Bob Glauber has been Newsday's national football columnist since 1992. He was Newsday's football writer covering the Jets Show More
Peyton Manning insists he hasn’t decided whether Super Bowl 50 will be his last game, nor have the people closest to him indicated that the Broncos’ quarterback plans to call it a career no matter what happens against the Panthers on Feb. 7.
But Eli Manning, a two-time Super Bowl champion who will help Peyton in the run-up to the big game, looks at his older brother’s decision just like the rest of us do.
“I think like everybody else, where you see this as possibly being the last game,” the Giants’ quarterback said Wednesday on a conference call from Hawaii, where he is set to play in Sunday’s Pro Bowl. “I don’t know if he knows himself, or if he’s thought about it. When you get to year 19 and deal with some injuries and things going on, it’d be a good way to go out. Because of that possibility, I hope he can win this game, and if he decides to hang it up, go out on top.”
And there you have it. Even Eli thinks this most likely will be it for his 39-year-old brother. Hopefully, Peyton will feel the same way, because there is really no better time than now to retire. Even if Manning were to lose to the favored Panthers and rising young quarterback Cam Newton, it’s still the better alternative than to hang around for one more season, in Denver or somewhere else.

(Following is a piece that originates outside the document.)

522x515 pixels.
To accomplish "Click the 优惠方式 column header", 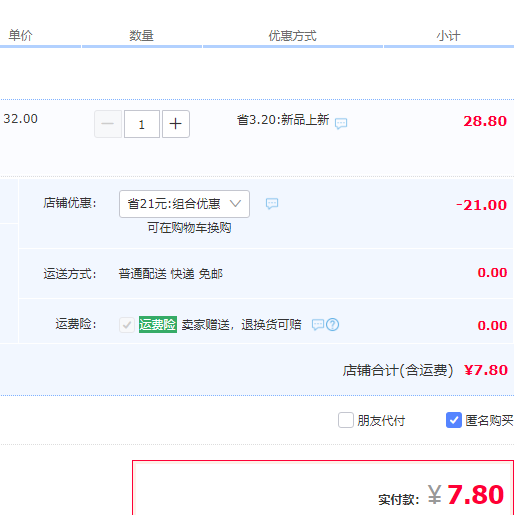I will (x=292, y=36).
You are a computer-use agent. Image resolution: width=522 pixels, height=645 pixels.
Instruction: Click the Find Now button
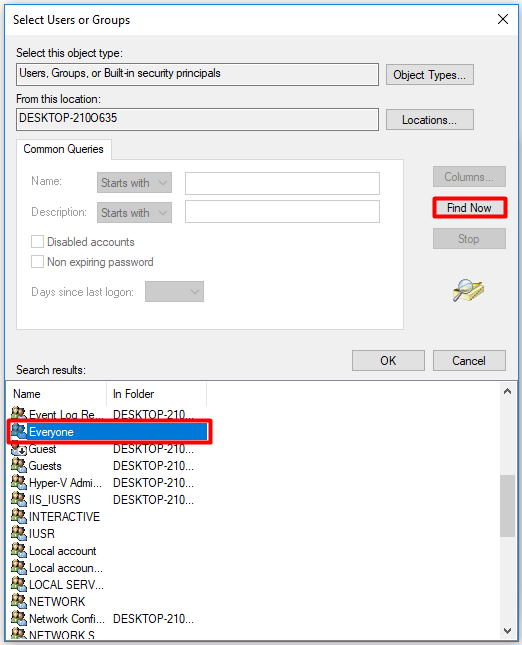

And make no mistake: Eli believes Peyton’s legacy won’t be defined by the outcome of next week’s game.
“Peyton, his impact on the game of football, will not be determined based off this one game,” Eli said. “He’s kind of changed the game, and the no-huddle offense they had in Indianapolis for so long, and doing things at the line of scrimmage, and changing plays and getting out of bad plays and getting into good plays. He’s got five MVPs and Super Bowl appearances and won a lot of football games, thrown a lot of touchdowns, and he’s played at a high level for a long, long time. I hope he can win, but his impact has already been made.’’
Eli will be in Santa Clara, California, with his parents, Archie, the former Saints quarterback, and Olivia, and his older brother Cooper, a former college receiver whose career was cut short because of a neck condition. Eli can’t wait to see the conclusion to Peyton’s season, which has been by far the most unique of his career. He struggled — nine touchdown passes, 17 interceptions — before a foot injury forced him out of the lineup.
But through unusual circumstances, Manning finds himself back as the starter and one win away from the rare feat of going out on top. It’s something only a handful of NFL players, including former Broncos quarterback John Elway, now the team’s vice president of football operations, get to experience.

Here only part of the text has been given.